Naoki Mine1, Sayaka Yamamoto1, Naoya Saito1, Takuji Sato1, Keiichi Sakakibara1, Donald W. Kufe2, Daniel D. VonHoff3 and Takumi Kawabe1

1CanBas Co., Ltd., Numazu, Japan

2Dana-Farber Cancer Institute, Harvard Medical School, Boston, Massachusetts, USA

3Translational Genomics Research Institute (TGen), Phoenix, Arizona, USA

Correspondence to:

Naoki Mine, email: mine@canbas.co.jp

Keywords: macrophage, tumor microenvironment, cancer stem cell, paracrine, juxtacrine

Received: February 07, 2017    Accepted: June 02, 2017    Published: July 17, 2017

ABSTRACT

CBP501 is an anti-cancer drug candidate which has been shown to increase cis-diamminedichloro-platinum (II) (CDDP) uptake into cancer cell through calmodulin (CaM) inhibition. However, the effects of CBP501 on the cells in the tumor microenvironment have not been addressed. Here, we investigated new aspects of the potential anti-tumor mechanism of action of CBP501 by examining its effects on the macrophages.

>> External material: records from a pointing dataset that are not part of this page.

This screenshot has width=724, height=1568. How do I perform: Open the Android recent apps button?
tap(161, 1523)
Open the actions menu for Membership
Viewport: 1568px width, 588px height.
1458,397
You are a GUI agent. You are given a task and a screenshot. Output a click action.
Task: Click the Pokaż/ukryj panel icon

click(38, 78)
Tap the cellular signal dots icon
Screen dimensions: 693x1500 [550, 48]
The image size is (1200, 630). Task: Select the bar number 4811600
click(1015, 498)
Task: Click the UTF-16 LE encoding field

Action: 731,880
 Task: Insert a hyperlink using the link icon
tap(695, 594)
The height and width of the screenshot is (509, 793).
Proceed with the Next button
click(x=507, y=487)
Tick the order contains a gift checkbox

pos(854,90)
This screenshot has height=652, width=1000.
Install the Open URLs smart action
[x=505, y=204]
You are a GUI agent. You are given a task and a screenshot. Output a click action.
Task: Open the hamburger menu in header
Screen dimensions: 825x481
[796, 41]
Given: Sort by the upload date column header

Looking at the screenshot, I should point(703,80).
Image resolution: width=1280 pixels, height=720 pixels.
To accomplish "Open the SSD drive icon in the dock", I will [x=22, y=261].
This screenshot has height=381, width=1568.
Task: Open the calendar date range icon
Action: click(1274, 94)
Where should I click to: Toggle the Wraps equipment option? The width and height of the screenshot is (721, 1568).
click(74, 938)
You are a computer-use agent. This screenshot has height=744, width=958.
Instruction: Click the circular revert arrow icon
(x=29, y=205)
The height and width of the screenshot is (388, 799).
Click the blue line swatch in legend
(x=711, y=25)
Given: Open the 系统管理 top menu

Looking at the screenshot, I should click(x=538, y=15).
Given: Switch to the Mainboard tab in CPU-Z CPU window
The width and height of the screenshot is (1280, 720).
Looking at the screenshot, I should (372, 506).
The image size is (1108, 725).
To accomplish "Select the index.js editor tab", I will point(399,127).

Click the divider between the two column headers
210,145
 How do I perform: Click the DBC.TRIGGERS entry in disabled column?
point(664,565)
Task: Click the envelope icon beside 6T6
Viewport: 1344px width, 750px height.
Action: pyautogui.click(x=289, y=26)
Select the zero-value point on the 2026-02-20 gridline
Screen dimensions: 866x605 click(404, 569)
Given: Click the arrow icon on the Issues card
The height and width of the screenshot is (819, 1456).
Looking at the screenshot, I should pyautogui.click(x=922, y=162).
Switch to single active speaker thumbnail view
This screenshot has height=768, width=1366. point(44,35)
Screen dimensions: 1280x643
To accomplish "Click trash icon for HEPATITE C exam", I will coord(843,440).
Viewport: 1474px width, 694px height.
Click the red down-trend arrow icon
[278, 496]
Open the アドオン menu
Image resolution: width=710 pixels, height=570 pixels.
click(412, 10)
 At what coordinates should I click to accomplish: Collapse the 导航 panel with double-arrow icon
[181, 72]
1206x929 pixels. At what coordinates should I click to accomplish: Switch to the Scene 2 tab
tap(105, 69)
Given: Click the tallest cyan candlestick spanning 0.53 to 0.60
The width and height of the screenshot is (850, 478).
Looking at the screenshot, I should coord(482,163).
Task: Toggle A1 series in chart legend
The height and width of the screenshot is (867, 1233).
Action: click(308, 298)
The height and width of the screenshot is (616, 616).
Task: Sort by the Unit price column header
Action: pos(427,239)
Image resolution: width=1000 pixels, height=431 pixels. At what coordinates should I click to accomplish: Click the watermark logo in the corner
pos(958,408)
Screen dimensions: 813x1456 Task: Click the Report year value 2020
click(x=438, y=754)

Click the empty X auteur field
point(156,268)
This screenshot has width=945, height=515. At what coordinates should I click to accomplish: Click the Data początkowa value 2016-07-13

Macrophages contribute to cancer-related inflammation and sequential production of cytokines such as IL-6 and TNF-α which cause various biological processes that promote tumor initiation, growth and metastasis (1). These processes include the epithelial to mesenchymal transition (EMT) and cancer stem cell (CSC) formation, which are well-known, key events for metastasis.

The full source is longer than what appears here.